Segment Start: EXTRACT

Asian Journal of Mathematics

INTEGRATION OF MEROMORPHIC COHOMOLOGY CLASSES AND APPLICATIONS

DANIEL BARLET and JON MAGNÚSSON

Abstract

The main purpose of this article is to increase the efficiency of the tools introduced in [B.Mg. 98] and [B.Mg. 99], namely integration of meromorphic cohomology classes, and to generalize the results of [B.Mg. 99]. They describe how positivity conditions on the normal bundle of a compact complex submanifold Y of codimension n + 1 in a complex manifold Z can be transformed into positivity conditions for a Cartier divisor in a space parametrizing n-cycles in Z .

Segment End: EXTRACT
Segment Start: INFORMATION

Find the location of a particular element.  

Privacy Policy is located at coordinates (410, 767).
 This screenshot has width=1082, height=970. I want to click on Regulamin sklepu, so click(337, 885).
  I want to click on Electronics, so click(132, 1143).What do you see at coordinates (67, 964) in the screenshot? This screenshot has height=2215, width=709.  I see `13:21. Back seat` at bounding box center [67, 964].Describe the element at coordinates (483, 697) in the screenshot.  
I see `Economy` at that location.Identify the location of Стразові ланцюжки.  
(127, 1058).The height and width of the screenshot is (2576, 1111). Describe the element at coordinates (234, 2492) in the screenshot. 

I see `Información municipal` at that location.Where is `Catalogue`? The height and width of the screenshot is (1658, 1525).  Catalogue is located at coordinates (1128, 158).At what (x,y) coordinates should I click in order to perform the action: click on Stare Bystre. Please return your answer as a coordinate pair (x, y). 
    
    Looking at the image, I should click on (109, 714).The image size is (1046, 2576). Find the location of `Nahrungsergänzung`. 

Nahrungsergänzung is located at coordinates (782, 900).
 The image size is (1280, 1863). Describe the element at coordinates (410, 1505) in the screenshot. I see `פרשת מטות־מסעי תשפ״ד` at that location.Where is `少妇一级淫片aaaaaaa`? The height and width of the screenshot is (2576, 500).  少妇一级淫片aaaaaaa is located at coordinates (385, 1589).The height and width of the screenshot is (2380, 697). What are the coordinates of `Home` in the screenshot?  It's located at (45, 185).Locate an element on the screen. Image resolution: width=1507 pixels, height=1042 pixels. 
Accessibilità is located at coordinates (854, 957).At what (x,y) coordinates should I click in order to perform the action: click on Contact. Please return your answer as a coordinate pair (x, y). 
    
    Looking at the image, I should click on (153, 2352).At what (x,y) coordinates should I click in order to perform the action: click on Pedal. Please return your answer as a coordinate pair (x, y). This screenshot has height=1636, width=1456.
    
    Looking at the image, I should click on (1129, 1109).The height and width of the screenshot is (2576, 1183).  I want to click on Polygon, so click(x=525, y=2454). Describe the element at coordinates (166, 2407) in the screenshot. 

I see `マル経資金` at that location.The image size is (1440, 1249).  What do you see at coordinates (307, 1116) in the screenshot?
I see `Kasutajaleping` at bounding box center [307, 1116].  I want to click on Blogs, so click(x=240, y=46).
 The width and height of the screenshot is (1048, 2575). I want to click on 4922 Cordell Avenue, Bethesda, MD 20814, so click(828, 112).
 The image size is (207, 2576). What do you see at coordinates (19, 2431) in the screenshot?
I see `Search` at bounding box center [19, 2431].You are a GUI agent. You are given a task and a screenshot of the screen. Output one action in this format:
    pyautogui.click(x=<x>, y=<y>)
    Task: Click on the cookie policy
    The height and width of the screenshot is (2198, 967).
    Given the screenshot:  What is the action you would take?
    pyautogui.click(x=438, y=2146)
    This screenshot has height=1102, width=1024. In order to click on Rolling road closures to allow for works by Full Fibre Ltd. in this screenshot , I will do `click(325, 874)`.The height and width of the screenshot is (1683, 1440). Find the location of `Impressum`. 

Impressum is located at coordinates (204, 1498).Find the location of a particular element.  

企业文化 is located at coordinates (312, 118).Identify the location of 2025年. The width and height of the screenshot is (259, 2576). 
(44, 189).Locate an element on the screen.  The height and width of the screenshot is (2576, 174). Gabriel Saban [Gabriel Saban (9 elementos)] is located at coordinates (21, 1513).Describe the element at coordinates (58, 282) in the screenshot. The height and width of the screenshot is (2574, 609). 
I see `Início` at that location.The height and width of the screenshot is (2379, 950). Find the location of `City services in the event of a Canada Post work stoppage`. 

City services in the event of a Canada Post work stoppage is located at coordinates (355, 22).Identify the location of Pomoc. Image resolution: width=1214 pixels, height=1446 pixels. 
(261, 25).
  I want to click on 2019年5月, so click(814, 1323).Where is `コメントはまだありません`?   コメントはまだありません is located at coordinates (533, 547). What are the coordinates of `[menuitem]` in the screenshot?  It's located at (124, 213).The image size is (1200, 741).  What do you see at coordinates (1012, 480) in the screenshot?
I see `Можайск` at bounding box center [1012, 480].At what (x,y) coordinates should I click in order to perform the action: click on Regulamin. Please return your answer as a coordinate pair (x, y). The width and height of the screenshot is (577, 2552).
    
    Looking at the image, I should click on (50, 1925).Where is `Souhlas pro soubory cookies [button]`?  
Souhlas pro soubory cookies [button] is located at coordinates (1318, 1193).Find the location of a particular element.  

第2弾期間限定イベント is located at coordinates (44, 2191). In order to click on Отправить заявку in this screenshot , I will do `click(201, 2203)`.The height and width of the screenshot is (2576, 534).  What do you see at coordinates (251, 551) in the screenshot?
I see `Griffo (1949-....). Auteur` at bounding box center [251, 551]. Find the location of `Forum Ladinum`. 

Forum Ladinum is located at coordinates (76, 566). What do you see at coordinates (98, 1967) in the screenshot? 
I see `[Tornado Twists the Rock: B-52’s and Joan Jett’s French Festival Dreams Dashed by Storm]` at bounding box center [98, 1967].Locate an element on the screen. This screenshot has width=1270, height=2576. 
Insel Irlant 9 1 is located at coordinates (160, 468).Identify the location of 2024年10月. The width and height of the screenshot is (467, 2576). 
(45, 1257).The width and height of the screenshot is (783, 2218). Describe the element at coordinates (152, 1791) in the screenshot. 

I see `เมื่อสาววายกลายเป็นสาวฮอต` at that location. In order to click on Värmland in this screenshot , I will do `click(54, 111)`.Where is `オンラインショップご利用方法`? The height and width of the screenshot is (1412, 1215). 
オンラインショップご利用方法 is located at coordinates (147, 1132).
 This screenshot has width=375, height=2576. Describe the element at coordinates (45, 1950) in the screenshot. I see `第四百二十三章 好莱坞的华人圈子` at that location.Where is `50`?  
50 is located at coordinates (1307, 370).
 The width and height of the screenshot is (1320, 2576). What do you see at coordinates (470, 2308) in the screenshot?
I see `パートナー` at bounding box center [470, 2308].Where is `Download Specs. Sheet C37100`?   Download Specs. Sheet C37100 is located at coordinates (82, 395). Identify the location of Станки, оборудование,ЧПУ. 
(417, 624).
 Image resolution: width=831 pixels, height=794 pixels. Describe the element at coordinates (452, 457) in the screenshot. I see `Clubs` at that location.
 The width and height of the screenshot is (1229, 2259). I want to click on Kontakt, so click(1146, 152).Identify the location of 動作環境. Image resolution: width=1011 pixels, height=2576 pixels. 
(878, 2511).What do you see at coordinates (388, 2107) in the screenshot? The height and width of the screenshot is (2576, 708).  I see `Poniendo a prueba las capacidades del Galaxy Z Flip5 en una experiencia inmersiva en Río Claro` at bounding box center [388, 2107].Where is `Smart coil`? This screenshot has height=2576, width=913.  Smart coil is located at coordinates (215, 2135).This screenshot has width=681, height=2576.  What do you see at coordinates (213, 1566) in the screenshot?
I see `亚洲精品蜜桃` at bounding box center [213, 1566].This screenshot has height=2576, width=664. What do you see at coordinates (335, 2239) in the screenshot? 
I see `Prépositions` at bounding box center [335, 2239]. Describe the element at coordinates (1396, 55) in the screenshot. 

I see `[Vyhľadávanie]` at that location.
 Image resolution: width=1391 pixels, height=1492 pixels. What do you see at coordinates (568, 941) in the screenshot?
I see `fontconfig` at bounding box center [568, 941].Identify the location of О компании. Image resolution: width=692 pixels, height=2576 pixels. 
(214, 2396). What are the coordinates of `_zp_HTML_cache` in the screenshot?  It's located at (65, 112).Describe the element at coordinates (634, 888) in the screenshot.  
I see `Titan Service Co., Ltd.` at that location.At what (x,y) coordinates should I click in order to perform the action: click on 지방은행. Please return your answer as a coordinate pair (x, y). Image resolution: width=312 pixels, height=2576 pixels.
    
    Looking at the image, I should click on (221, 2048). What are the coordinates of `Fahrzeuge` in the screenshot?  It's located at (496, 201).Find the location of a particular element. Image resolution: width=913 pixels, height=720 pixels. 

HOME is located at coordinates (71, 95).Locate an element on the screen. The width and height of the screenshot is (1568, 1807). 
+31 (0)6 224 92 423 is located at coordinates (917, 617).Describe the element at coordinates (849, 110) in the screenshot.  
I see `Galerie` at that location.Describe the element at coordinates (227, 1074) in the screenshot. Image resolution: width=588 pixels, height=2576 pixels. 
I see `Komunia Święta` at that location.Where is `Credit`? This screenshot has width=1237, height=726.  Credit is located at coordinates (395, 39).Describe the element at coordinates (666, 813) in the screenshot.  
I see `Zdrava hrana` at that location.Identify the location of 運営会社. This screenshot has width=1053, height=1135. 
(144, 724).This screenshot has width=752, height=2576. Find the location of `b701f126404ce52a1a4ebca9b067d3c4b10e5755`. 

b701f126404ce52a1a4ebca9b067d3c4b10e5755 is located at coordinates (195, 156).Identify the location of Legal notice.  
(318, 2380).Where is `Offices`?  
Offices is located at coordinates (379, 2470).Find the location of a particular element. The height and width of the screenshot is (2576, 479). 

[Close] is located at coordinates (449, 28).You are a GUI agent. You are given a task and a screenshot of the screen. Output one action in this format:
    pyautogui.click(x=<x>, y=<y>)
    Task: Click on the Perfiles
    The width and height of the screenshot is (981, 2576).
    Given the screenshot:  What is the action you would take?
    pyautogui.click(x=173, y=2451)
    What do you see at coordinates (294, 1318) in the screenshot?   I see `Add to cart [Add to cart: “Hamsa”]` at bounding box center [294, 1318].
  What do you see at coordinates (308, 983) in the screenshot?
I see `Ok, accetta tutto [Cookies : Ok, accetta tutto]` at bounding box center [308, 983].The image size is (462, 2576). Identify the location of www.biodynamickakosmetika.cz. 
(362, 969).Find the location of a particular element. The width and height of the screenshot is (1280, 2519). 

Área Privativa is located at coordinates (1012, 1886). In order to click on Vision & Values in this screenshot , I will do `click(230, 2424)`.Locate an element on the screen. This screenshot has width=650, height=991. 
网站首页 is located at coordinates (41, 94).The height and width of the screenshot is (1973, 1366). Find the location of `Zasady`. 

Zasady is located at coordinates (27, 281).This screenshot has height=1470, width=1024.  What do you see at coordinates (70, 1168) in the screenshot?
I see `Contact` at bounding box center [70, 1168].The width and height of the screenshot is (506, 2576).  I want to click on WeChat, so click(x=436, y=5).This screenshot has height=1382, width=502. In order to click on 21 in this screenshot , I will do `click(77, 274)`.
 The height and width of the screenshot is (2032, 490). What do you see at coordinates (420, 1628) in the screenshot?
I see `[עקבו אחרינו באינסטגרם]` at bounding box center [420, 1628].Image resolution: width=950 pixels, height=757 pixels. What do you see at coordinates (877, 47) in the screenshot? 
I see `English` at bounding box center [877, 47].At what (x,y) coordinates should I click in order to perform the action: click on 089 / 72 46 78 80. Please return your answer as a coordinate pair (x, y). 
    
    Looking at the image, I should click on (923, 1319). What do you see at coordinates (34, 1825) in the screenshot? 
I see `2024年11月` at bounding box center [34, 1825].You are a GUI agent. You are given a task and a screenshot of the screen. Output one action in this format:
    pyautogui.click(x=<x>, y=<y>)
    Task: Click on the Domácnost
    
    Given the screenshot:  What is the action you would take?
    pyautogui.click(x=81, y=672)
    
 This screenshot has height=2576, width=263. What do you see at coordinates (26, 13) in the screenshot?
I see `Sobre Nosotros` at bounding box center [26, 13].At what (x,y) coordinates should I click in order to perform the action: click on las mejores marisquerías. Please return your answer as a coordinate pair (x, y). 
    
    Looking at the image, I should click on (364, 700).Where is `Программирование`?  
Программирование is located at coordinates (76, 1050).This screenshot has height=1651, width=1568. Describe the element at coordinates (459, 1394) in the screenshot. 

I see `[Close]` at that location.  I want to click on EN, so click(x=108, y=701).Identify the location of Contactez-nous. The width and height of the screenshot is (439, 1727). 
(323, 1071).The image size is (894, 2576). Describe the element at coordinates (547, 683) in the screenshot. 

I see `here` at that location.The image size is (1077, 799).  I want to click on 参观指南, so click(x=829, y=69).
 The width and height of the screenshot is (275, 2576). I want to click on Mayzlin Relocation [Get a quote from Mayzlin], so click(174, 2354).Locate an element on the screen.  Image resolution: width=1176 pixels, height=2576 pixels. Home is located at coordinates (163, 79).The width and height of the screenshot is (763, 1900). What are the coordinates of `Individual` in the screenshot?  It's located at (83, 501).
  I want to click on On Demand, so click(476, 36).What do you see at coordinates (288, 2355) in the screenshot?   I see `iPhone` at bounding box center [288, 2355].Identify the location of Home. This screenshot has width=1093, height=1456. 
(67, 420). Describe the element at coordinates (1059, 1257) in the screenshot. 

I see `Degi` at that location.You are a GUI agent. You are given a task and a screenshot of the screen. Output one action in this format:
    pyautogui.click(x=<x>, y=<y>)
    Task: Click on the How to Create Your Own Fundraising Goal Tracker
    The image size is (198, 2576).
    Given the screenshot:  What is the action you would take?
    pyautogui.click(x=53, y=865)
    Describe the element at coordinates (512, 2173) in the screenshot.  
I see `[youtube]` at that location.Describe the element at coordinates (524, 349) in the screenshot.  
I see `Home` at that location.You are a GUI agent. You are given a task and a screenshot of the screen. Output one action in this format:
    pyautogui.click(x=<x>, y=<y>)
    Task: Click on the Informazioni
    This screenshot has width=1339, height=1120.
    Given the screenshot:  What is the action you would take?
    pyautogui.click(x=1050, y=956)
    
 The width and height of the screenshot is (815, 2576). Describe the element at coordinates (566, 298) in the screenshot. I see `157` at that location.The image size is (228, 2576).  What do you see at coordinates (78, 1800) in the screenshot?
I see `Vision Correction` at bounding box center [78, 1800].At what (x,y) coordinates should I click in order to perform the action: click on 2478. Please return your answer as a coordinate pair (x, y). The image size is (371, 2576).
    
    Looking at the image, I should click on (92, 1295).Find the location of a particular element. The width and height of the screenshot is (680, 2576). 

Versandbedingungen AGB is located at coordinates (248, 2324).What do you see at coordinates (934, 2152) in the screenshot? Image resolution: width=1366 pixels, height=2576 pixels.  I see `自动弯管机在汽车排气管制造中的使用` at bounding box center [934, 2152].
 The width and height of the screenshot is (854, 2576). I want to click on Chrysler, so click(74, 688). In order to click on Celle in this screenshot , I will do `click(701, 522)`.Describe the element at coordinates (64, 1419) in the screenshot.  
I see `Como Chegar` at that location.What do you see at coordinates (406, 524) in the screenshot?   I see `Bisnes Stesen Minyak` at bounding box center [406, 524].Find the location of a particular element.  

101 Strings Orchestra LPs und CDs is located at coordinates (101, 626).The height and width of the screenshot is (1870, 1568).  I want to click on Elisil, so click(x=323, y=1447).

Segment End: INFORMATION

# ASSIGNED TASK:
Quote the stretch of the abstract above from "Asian Journal of" through "n-cycles in Z .".

# RESULT OF THIS EXERCISE:
Asian Journal of Mathematics

INTEGRATION OF MEROMORPHIC COHOMOLOGY CLASSES AND APPLICATIONS

DANIEL BARLET and JON MAGNÚSSON

Abstract

The main purpose of this article is to increase the efficiency of the tools introduced in [B.Mg. 98] and [B.Mg. 99], namely integration of meromorphic cohomology classes, and to generalize the results of [B.Mg. 99]. They describe how positivity conditions on the normal bundle of a compact complex submanifold Y of codimension n + 1 in a complex manifold Z can be transformed into positivity conditions for a Cartier divisor in a space parametrizing n-cycles in Z .